A girl's got to dream

Art August 07, 2012 00:00

By Pawit Mahasarinand
Special to

2,618 Viewed

Before the Oscar, 'Dreamgirls' was a hit musical. Now it's back onstage with a Thai cast

In a month featuring four different stage musicals, the fun begins with Dreambox’s production of “Dreamgirls”, the Tony Award-winner from the 1980s that became an acclaimed Hollywood movie in 2006.

Suwandee Jakravoravudh is the producer of this highly anticipated and long-overdue show.

“Following up on the success of our translation of the Broadway musical ‘Fame’ last year, we were looking for a show that was not only famous but also one a Thai audience could relate to,” she says.

“The story reflects the true nature of the entertainment business anywhere in the world. And the stage version is much more fun than the film – and more difficult – thanks to a good plot that’s filled with dramatic events.”

Suwandee believes theatre patrons found “Fame” a welcome change from the many musicals adapted from well-known Thai novels in recent years. “They got to see a wider variety of the popular musical format.

“For the cast and crew it’s also an important learning process because we’re staging works that are regarded as world-class. It’s like we’re pushing ourselves to that international standard. We need to take this challenge – we can’t just cruise along in our safe zone.”

Dreambox purchased the rights to the book and the score and resident playwright Daraka Wongsiri translated it without trying to shift it to a Thai context, just as she did with “Fame”.

“Even though the story’s about African-American singers in Chicago whose R&B tunes top the pop chart, putting it in a Thai context wouldn’t work,” says Suwandee. “The theme is already universal, and it’s a fun learning experience because we get to know more about Motown and the artists’ musical journey. So, apart from the engaging drama, there’s a social dimension we can experience.”

Veteran director Suwandee has turned those duties over to her long-time assistant Dultat Vasinachindakaew.

“I have full confidence in him, and actually his passion for musicals is much stronger than mine. I still prefer spoken plays, especially comedies. And, after ‘Pritsana’ and ‘Tuen Tuek IV’, I think I deserve a break from directing – a short one.”

Dultat, Suwandee, Daraka and music director Sutee Sangsareechon auditioned many singers before settling on their three Dreamettes, who become idols and evolve in the show into “the Dream”.

Thanaporn “Parn” Waekprayoon portrays Effie White, the role that brought Jennifer Hudson an Oscar. Pijika “Lookwa” Jittaputta plays Deena Jones, filling Beyonce’s shoes. And Nattapat “Puifai” Wipatcorntragoon is Lorell Robinson.

They were screened partly on facial structure and skin colour. Now, with the help of makeup and wigs, they look like they might even be a black singing trio.

“We’ve worked with Lookwa and Puifai before but they’ve never been in the same show, and this is Parn’s first time with us,” Suwandee says. “They’re all getting along very well, helping one another in their acting, singing and dancing, like one happy singing family!”

As well as being able to look forward to hearing Parn open up on the Grammy Award-winning tune “And I’m Telling You I’m Not Going”, Suwandee promises we’ll be amazed at how good a dancer she is.

Also in the cast are seasoned actors Vorarit “Nott” Fuengarom as their manager Curtis Taylor Jr and Kwankaew “Lookkaew” Kongnisai as Michelle Morris, who replaces Effie in the trio.

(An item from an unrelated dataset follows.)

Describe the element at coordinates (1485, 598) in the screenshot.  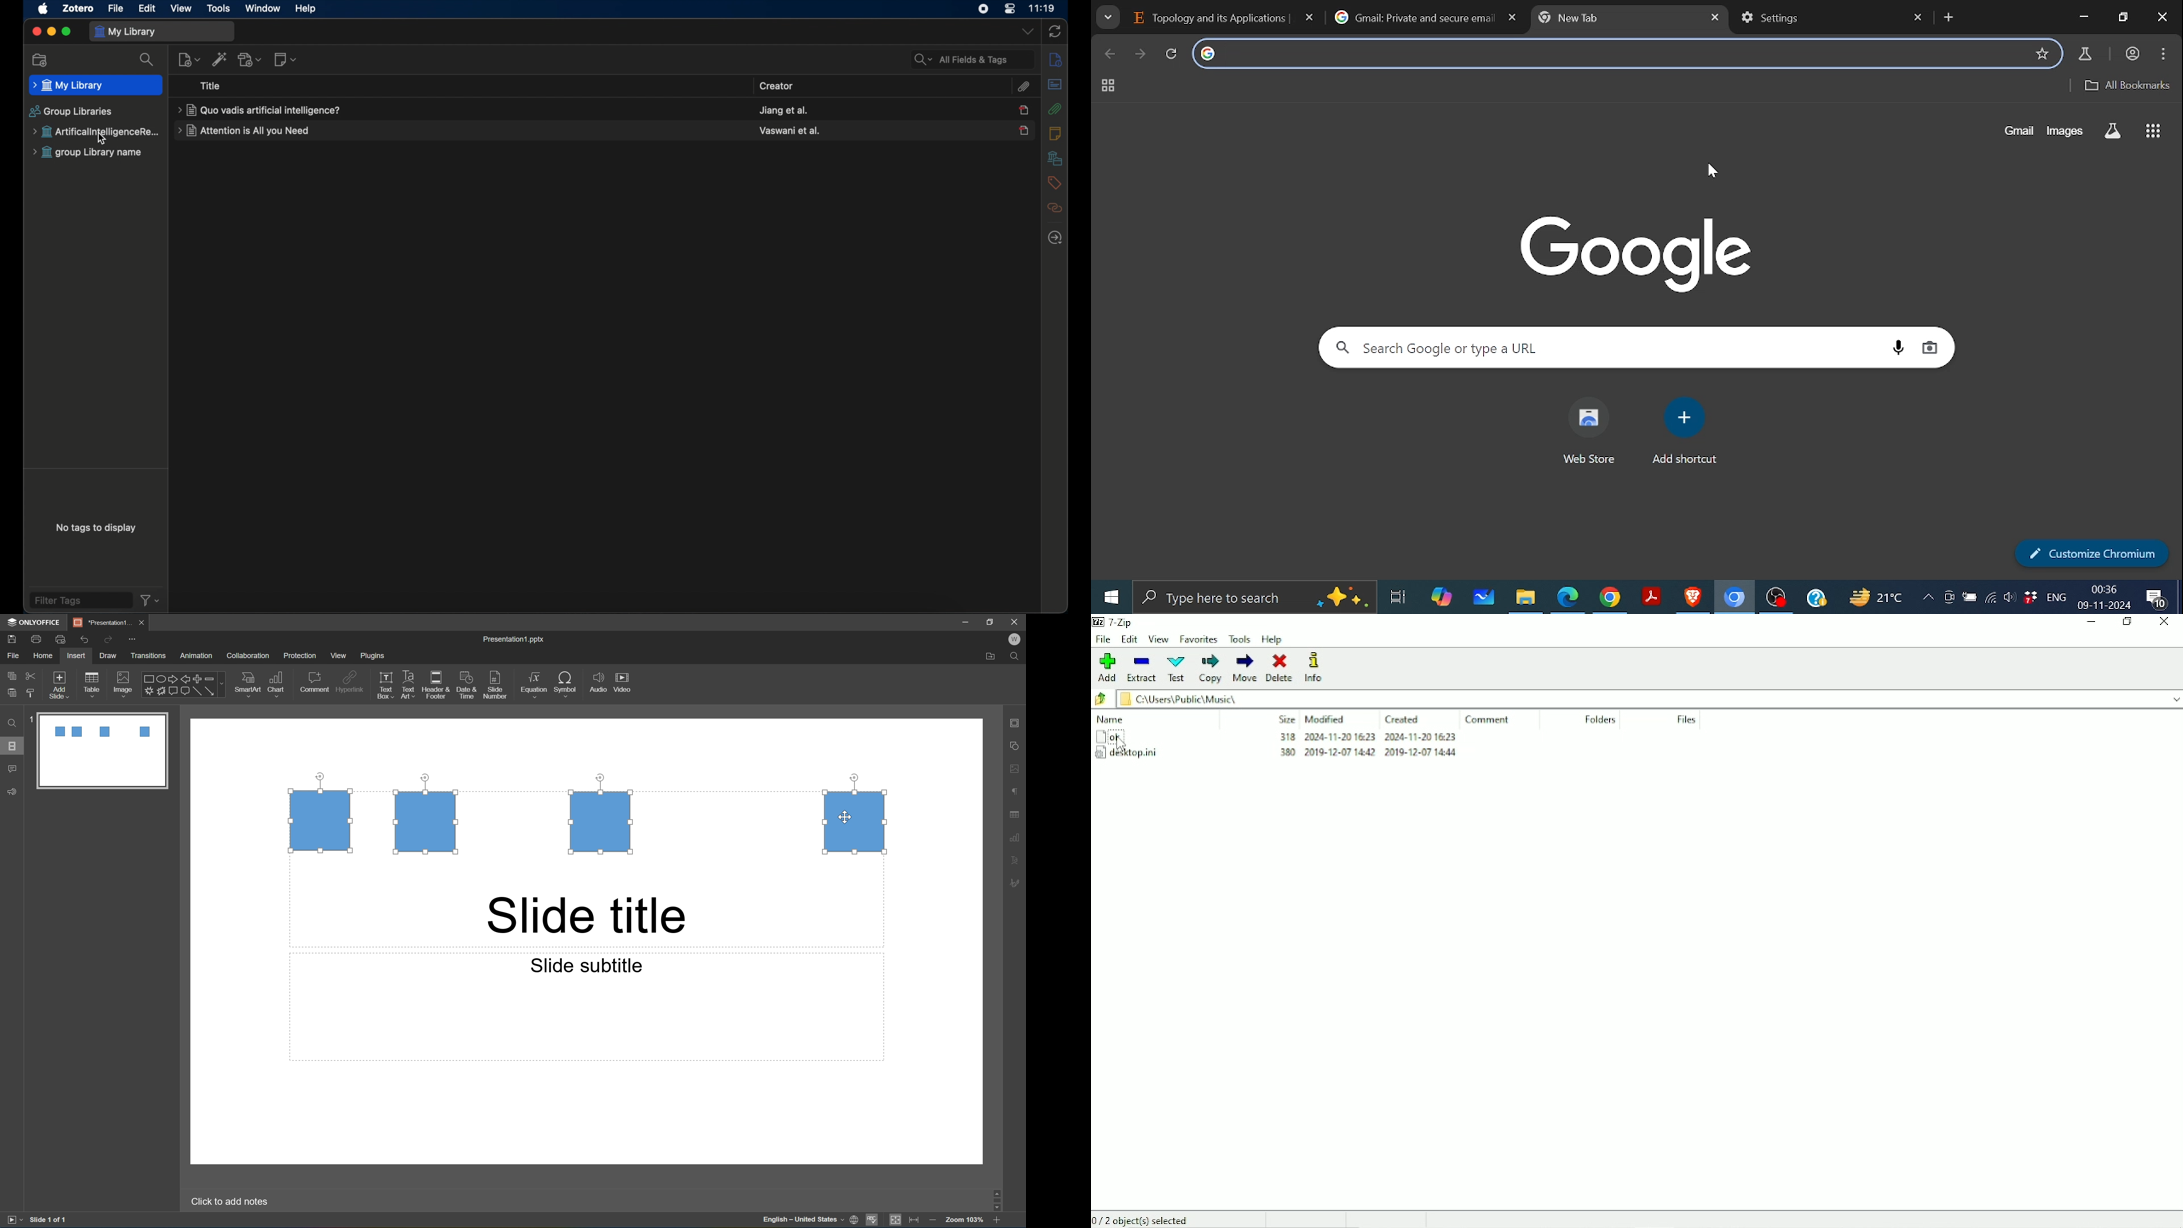
I see `whiteboard` at that location.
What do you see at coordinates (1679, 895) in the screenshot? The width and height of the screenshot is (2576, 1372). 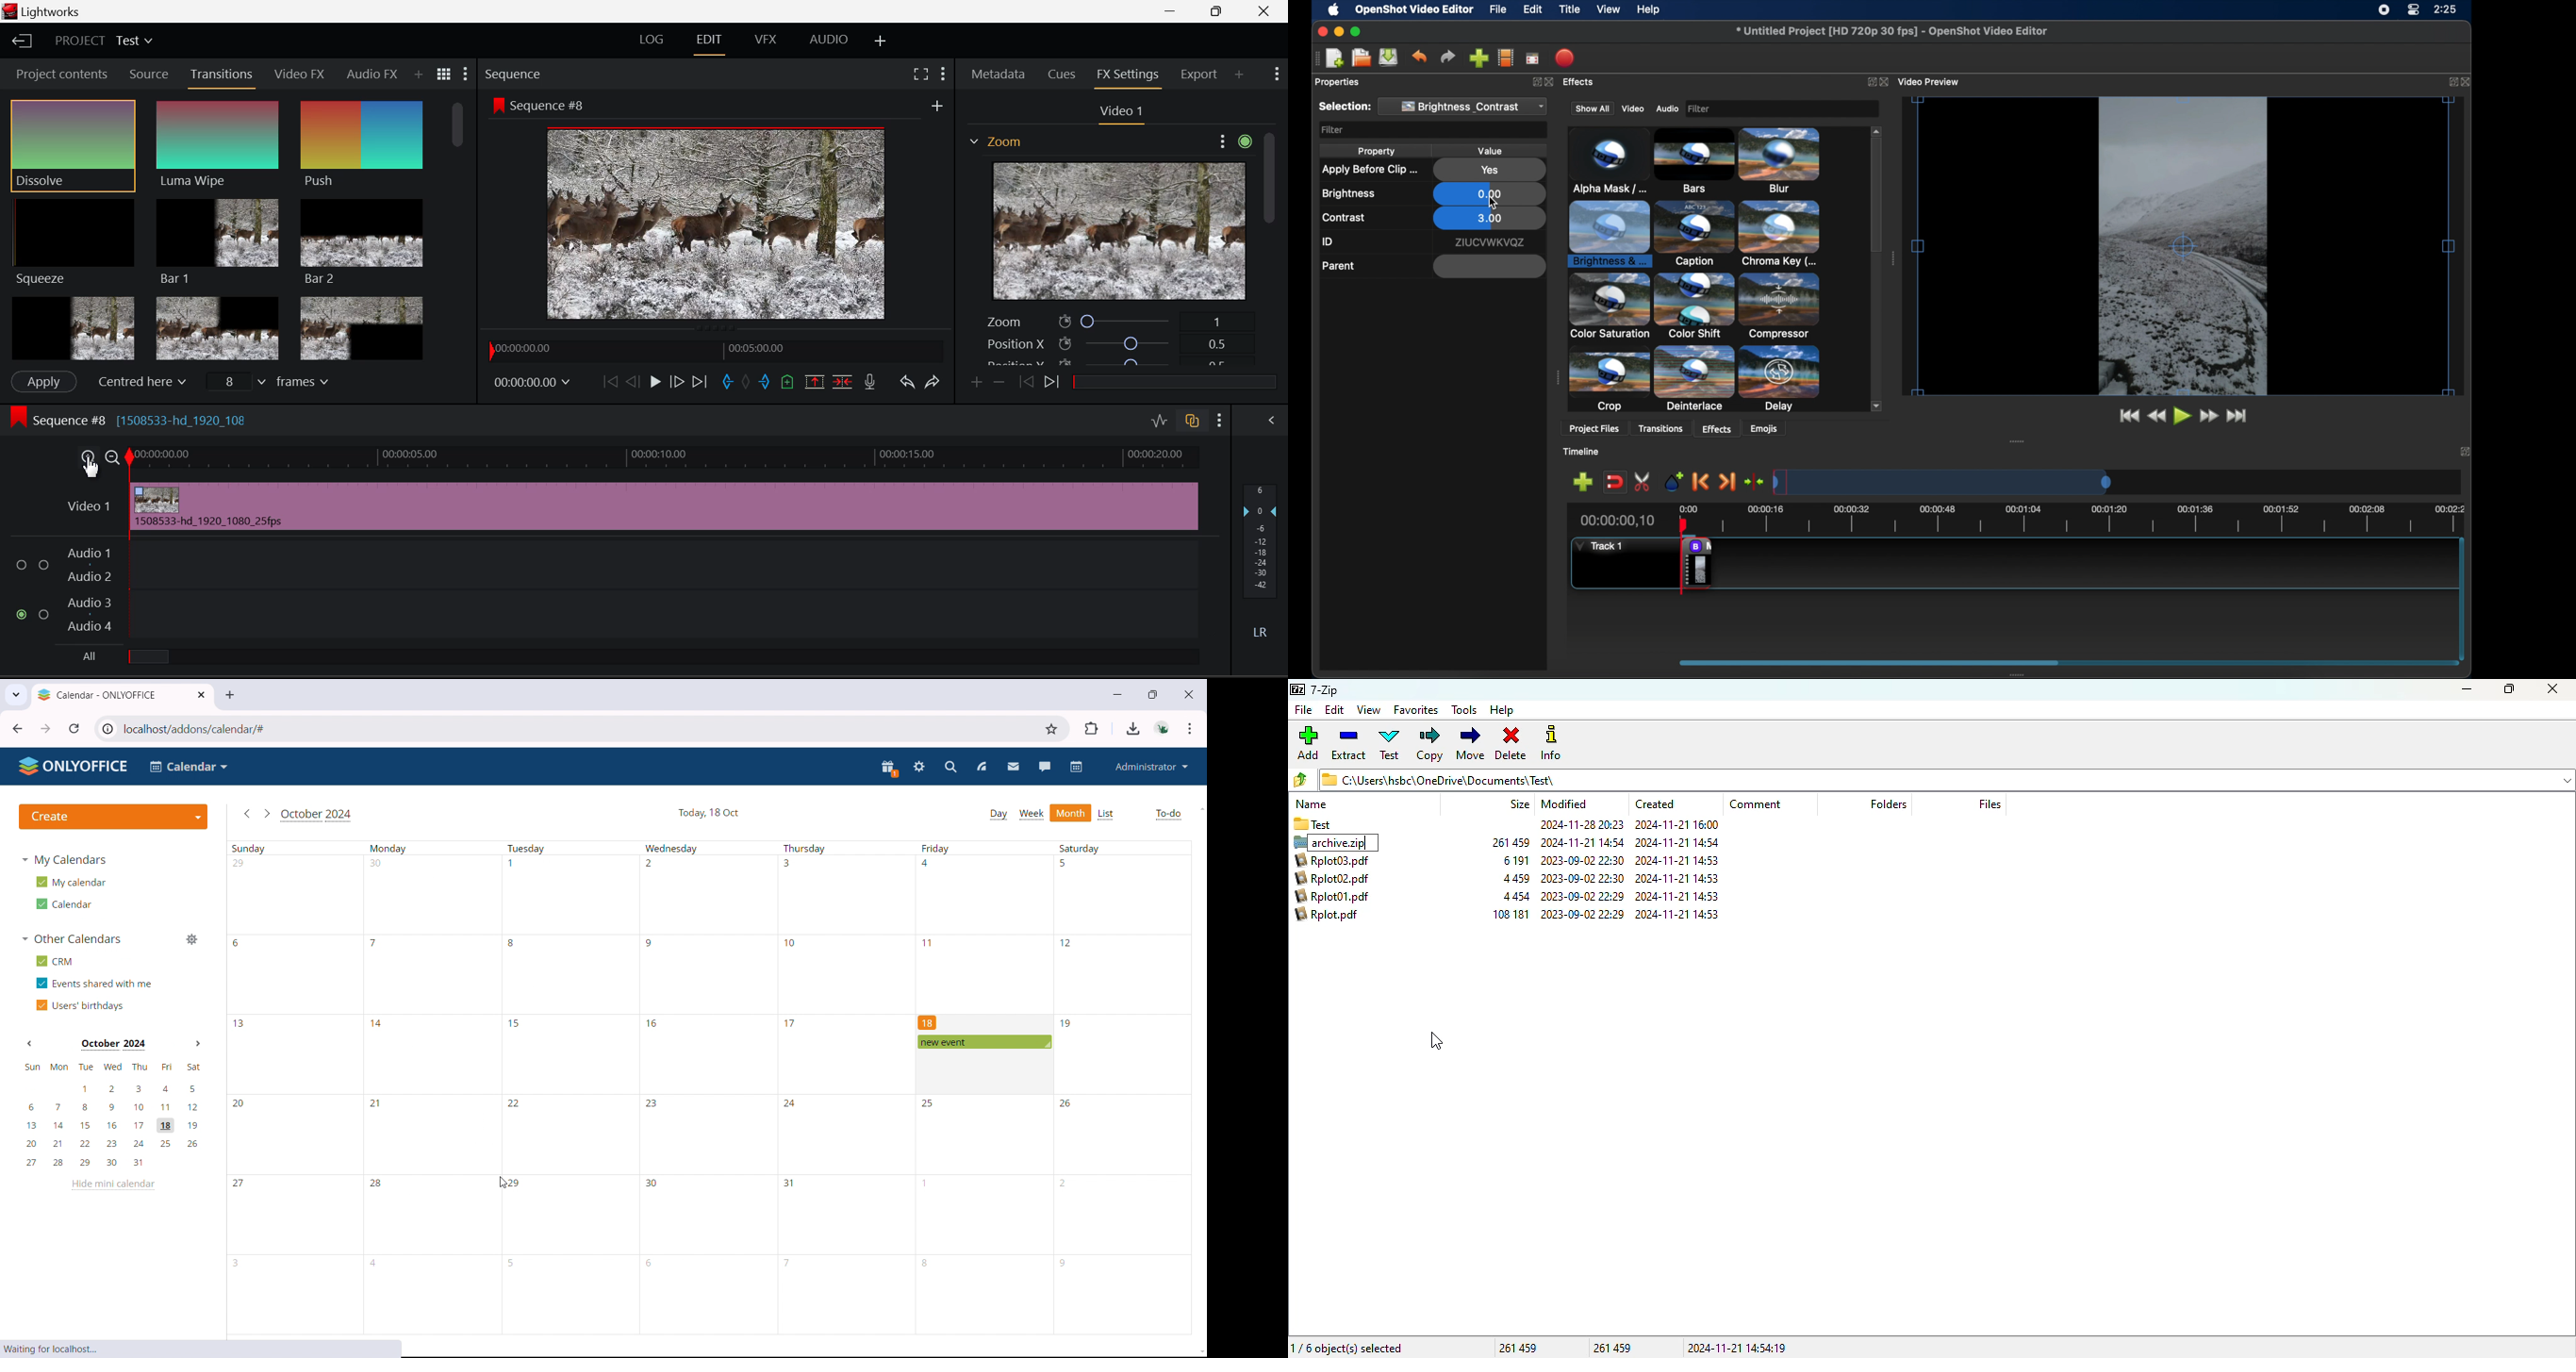 I see `2024-11-21 14:53` at bounding box center [1679, 895].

Commenting on the rising popularity of stage musicals in Bangkok, Suwandee admits she never expected them to become such a trend.

“I think the market for musicals is wider now that more people are getting used to watching them. Some might even think it’s better value than going to a concert because they also get the dramatic story and many different aspects of the arts.

“For the performers and musicians it also means more jobs and a better living. It’s good training for them, too, since they have to excel in acting, dancing and singing. School theatre departments should make sure their graduates have these three skills, not just acting.”


In Thai with no English translation, “Dreamgirls” runs from August 17 to 19 and August 24 to 26 at the M Theatre on New Petchaburi Road.

Shows are at 7.30pm on Fridays and Saturdays and 2pm on Saturdays and Sundays.

Tickets cost Bt1,000 to Bt2,500 at www.BananaBooking.com.